GRAYSLAKE — Chuck Class and Ray Powroznik from American Legion Post 703 in Fox Lake admitted to a little case of the nerves when contemplating the raising of the American flag to open the Lake County Fair on Wednesday morning.

“I just didn’t want to do it in a lightning storm,” said Powroznik.

“It was really booming this morning,” said Class, adding that he’s performed the fair’s ceremonial flag raising for 10 years in all types of weather.

But by 10 a.m., the sun was starting to break through, and Old Glory went up without a hitch.

Fair spokeswoman Sue Markgraf said one focus this year was to mix “new elements and the traditional elements (to) provide something for everyone.”

One of those new features comes in the competitive field, where officials added a film competition with four different categories: Short-subject (44 minutes or less) narrative, short-subject documentary, short-subject animated feature and feature (45 minutes or longer).

“One of the signature events of the fair are all the different competitions we have, from livestock to crafts to photography, and we decided to add a film competition,” said Sheri Vyfvinkel, fair general manager, adding that no specific theme was required, agricultural or otherwise, because “we were interested in artistic freedom.”

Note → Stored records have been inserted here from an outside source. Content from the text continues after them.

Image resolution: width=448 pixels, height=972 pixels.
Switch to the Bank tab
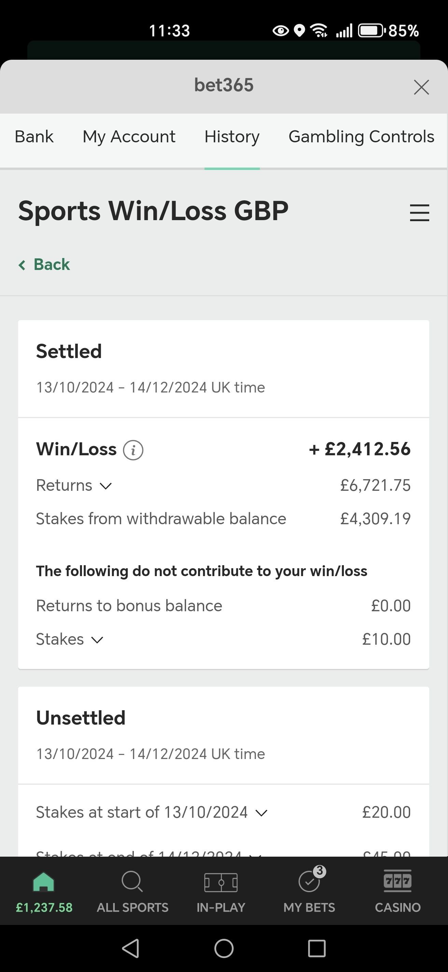pos(34,137)
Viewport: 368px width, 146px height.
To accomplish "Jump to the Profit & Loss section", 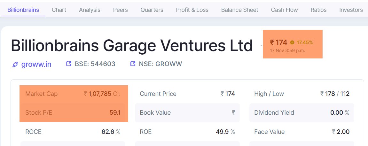I will (x=192, y=10).
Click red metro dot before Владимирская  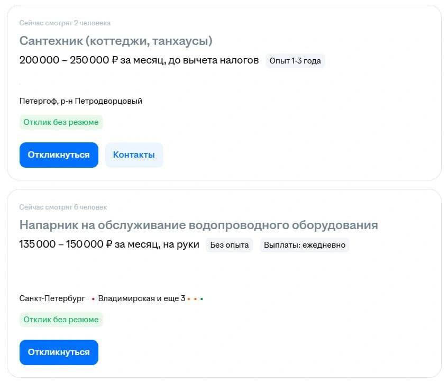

Suggested subjects and themes included farm life, city life, family life, nature/wildlife, local history/heritage, generational/cultural experience, co-existence and ecological stewardship/the “green” movement.

The film competition was open to residents of all ages and levels of experience in Lake and Cook counties. Entries were required to be rated G to PG-13, with any profanity “bleeped or otherwise removed.” According to Vyfvinkel, more than 20 entries were fielded by a July 2 deadline.

All of the winning entries and honorable mentions will have their films screened for the public in the Expo Building. Screenings will be held today, July 26, from 2 to 5 p.m.; Friday from 5 to 8 p.m.; Saturday from 5 to 8 p.m.; and Sunday from 4 to 7 p.m.

Along with the film competition, other inaugural events and exhibitions at the 2012 fair, which opens daily at 10 a.m. and runs through 9 p.m. on Sunday, includes:

Chicago Flower and Garden Show, which is normally staged inside Navy Pier in March. The show will be open from 10 a.m. to 7 p.m. daily on the west side of the fairgrounds, near the livestock pavilions. Markgraf, who also promotes the Navy Pier edition, said the exhibit will feature three garden displays with different custom-designed features. Also featured will be a mini-marketplace with garden products and services.

The 65,000-square-foot Expo Building in the center of the fairgrounds has what Markgraf called “a completely redesigned and different layout” from recent years, with features that include raised platforms to increase visibility throughout the hall.

In “The Pig Pen,” located north of the Expo Building, a pig-wing eating contest is scheduled to be held at 7 p.m. each day of the fair. Two top contestants from each night will advance to a final on Sunday, with the ultimate winner receiving $100 in cash and a pig roast for up to 100 people from the event’s sponsor, Porkie’s of Woodstock.